Pay it forward. When you look it up it is described in legal-speak, apparently having origin in contractual law or something of the like. Or maybe you might think of the movie from 2000 when you hear the phrase. The movie was great (sad, but still good) and it generated a sort of pay it forward movement after its release. And maybe every so often you might hear the phrase used in social media. All good, but…
I’ve always tried to be a good person. Go out of my way to do things for others, help people when needed, and I can’t tell you how many times I’ve had others down on their luck in my home until they managed to get back on their feet again. Thankfully only one of those times did it bite us in the butt-robbed, house trashed, restraining orders…fun times. But still, each time we opened our doors we had good intentions and a full heart to help, and we could so we did. And we’ve done the same since said horrific experience too. Yay, kudos to me right? I’m not the point..
When my husband and I went through financial ruin 7 years back – thank you recession – we were overwhelmed with an outpouring of love and support. Not at all the only one, but definitely one of the most profound experiences of my life was during this time.
I was laid off in April of ’09. My husband was laid off 6 months prior to that. He was doing as many odds-and-ends jobs as he could find to keep us fed, but he was struck deathly ill just one month after I was laid off (literally 3 days after my health insurance ended) and was in ICU for over a week. He came home a month later to another month of full oxygen and many more months of recovery. It’s one heck of a story and one I am making note to tell here one day – because God saved my husband thank goodness, but the true miracle was that He saved my children through my husband’s illness, I promise you. Needless to say we lost everything we had by February of the next year and thus began a new chapter of our lives.
The pair of us were joined with the hundreds of thousands of others out of work and looking for jobs that were none to be had, since everyone was tightening the belt and holding on for dear life during this time. We managed to find a teeny tiny house in the same school district, bless the homeowner who took a leap of faith, and many character references, to let us rent there. We were so thankful and gave him zero cause to regret it! As Christmas neared, me still out of work and Adam working under the table as much as he could, we were stricken with the question of what on earth we were going to do about Santa. My kids were still quite young at this time.
I’ll never forget it…
My oldest daughter and I had volunteered to be in a community theater production of The Little Drummer Boy, mostly to keep her occupied and for me to find some spirit in the coming holidays. After the play one night I went into the lobby to see my family. With my husband and two other children was an entourage of people-consisting of my best friend and about 12 of my former colleagues (who were also my friends, of course). They gifted to me a white envelope. Inside was $1600 in cash and additional gift-cards for Christmas for my children. They had taken up a collection for me at my old company and raised this money. For me. For my family. So that my kids didn’t have to wonder why mommy and daddy took away all of their stuff AND Santa forgot them that year. When you’re 8,7, and 5 you can only compartmentalize so much…

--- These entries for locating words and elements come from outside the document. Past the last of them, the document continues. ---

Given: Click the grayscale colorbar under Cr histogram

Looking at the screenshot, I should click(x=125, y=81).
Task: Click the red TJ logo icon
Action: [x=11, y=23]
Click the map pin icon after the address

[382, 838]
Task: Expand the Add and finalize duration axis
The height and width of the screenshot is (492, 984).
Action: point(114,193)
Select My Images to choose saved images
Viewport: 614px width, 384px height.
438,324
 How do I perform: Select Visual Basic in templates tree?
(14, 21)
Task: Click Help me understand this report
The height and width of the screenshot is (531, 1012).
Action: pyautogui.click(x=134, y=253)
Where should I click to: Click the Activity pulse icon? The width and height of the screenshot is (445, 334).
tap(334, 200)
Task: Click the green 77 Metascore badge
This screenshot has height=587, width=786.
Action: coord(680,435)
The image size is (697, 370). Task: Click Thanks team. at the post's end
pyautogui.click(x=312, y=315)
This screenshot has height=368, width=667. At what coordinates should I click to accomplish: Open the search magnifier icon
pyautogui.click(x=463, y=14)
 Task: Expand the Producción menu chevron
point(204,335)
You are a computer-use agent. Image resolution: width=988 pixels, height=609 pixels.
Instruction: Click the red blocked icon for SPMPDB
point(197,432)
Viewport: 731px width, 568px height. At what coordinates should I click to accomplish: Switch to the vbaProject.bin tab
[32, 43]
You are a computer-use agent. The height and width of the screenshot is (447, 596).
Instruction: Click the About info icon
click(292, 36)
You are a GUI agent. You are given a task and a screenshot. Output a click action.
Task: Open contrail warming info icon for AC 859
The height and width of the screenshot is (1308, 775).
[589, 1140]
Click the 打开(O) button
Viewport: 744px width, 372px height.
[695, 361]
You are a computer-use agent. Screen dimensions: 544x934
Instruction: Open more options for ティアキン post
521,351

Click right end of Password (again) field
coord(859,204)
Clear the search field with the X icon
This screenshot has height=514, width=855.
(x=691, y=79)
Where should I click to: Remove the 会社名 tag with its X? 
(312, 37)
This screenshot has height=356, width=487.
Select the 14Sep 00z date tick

A culmination of so many single acts of kindness were payed to me right then. It may have been monetary but it was kindness that lived in that envelope. To this day, and I hope for the rest of my days, I remember what that was. And I try to live with the intention of paying it forward in the same way it was paid to me that day. I’m not going to toot my horn and tell you all of the ways that I’ve lived that intention, what I have done since then or even what I did today. But I will tell you that small acts of kindness make more of an impact than you might possibly imagine. Don’t think about it in the abstract, “pay it forward” ho hum, nice concept and all.
Pay it forward. It is a verb, an action. There’s physics applied! Make no mistake, it reverberates. Your act of kindness does echo into the world and into the hearts of others two, three-plus fold.
So tomorrow, I hope you take just a moment to pay it forward. It doesn’t have to be monetary by no means! But do something for someone random today, just because you can. Revel in the way it makes you feel when you do. The warmth, the excitement from the reaction, the smile on your face because you made someone else smile too. And then think about how far your reach will be from that single action, because it will keep on going somehow.
Pay it forward every chance you get.